Therefore, it would be easier and faster to …

Use something different than crunch

For instance, try

join -j2 -t/ -o 1.1 2.1 file file | awk -F/ '$1!=$2'

If you really, really, really want, you can …

Translate the input into something crunch can work with

We translate each line from file to a unique single character, supply that list of characters to crunch, and then translate the result back.

crunch supports Unicode characters, so files with more than 255 lines are totally fine. Here we enumerate the lines in file by characters in Unicode's Supplementary Private Use Area-A. Therefore, file may have at most 65'534 lines.
If you need more lines, you could combine multiple Unicode planes, but at some point you might run into ARG_MAX issues.
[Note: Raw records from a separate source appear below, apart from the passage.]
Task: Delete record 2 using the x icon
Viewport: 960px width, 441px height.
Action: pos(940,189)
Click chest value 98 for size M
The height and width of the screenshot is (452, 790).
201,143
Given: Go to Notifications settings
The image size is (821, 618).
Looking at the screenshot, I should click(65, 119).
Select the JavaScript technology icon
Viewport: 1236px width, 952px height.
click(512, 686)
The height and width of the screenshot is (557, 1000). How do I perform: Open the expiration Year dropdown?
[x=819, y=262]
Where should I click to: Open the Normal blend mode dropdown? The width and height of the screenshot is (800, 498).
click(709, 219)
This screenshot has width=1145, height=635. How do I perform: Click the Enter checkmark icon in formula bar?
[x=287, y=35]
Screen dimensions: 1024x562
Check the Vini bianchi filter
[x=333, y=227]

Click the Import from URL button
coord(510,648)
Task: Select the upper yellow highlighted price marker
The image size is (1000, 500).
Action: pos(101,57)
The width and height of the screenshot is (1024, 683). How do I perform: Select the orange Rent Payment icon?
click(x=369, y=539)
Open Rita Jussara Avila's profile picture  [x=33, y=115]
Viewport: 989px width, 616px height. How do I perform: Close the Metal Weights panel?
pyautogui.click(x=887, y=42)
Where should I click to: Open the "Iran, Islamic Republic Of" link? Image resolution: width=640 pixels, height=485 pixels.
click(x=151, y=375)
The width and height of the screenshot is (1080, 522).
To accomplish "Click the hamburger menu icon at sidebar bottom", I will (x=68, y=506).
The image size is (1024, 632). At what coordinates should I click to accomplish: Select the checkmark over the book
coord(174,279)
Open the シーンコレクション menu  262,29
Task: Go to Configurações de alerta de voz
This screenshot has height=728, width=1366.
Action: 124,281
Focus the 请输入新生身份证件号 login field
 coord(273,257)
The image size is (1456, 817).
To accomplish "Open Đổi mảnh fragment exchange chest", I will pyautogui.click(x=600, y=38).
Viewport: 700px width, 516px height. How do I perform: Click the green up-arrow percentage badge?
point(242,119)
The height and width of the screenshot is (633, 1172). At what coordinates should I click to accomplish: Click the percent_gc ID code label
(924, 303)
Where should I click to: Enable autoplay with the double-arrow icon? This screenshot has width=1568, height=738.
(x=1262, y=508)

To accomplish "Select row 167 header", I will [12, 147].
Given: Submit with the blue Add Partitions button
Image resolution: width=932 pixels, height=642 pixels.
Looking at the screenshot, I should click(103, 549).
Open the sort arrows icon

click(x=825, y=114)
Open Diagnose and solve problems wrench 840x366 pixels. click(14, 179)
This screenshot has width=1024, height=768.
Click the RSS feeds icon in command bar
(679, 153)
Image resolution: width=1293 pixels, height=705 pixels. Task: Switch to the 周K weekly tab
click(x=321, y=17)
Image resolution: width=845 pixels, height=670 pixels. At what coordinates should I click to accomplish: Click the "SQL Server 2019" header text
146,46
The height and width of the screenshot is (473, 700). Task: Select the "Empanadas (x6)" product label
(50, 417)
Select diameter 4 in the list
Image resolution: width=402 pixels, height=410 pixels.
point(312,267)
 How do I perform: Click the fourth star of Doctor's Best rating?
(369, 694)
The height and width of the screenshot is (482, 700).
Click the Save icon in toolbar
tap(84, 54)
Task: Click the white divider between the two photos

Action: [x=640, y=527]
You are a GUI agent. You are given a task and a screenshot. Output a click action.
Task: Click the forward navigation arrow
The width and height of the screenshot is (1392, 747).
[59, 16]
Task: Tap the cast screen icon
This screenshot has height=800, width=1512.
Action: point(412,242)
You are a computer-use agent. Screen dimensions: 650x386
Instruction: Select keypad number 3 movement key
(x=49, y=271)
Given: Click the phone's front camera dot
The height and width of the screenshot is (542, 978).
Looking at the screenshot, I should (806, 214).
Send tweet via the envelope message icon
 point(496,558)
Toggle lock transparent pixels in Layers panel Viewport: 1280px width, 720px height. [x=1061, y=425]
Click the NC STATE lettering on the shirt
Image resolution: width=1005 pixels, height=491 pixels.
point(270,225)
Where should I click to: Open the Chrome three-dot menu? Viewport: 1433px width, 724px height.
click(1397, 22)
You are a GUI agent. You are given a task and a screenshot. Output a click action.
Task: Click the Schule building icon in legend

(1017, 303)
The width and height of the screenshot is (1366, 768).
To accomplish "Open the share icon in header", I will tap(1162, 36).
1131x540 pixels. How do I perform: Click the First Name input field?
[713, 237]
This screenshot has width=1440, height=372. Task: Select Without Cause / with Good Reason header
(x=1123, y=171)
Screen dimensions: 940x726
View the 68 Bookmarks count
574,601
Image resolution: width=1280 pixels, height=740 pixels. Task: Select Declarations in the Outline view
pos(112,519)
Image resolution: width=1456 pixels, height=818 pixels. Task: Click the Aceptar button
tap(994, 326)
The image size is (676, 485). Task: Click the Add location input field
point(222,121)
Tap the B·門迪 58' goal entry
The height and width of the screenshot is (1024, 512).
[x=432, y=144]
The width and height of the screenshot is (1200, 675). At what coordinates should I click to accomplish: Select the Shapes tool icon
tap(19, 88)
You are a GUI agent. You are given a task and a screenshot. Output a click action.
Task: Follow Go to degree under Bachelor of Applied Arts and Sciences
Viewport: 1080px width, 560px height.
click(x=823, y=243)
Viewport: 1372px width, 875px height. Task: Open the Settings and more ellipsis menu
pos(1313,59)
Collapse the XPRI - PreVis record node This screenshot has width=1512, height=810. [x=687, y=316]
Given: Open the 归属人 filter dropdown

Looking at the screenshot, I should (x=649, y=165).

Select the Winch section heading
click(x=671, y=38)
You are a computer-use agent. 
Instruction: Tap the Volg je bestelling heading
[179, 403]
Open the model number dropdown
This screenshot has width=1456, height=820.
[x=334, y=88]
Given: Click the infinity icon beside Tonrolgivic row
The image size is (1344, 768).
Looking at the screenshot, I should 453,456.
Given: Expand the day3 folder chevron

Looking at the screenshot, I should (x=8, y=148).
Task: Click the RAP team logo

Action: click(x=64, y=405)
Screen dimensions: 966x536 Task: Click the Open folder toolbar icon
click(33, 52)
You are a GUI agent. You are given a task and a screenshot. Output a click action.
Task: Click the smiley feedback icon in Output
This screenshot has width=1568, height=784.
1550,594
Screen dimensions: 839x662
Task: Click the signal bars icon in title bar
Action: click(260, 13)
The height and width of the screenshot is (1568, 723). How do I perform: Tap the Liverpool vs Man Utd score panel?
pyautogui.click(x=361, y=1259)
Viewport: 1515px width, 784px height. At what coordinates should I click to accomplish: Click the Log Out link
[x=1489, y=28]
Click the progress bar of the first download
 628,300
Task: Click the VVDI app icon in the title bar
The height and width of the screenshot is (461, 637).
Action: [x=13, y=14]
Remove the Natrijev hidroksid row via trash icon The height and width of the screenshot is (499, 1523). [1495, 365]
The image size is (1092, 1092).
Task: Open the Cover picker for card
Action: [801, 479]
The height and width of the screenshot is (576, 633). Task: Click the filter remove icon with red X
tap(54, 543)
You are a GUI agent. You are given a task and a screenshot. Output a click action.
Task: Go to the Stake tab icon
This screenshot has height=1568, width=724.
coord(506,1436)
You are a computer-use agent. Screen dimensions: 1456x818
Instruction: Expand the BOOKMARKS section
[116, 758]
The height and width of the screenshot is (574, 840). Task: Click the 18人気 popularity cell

Also, with 65'534 lines you would already generate (a bit less than) 65'534^2 = 4'294'705'156 pairs, occupying more than 34 GB when translated into pairs of IATA codes.

I suspect the back-translation to be a huge slowdown, so above alternative seems to be better in every aspect (efficiency, brevity, maintainability, …).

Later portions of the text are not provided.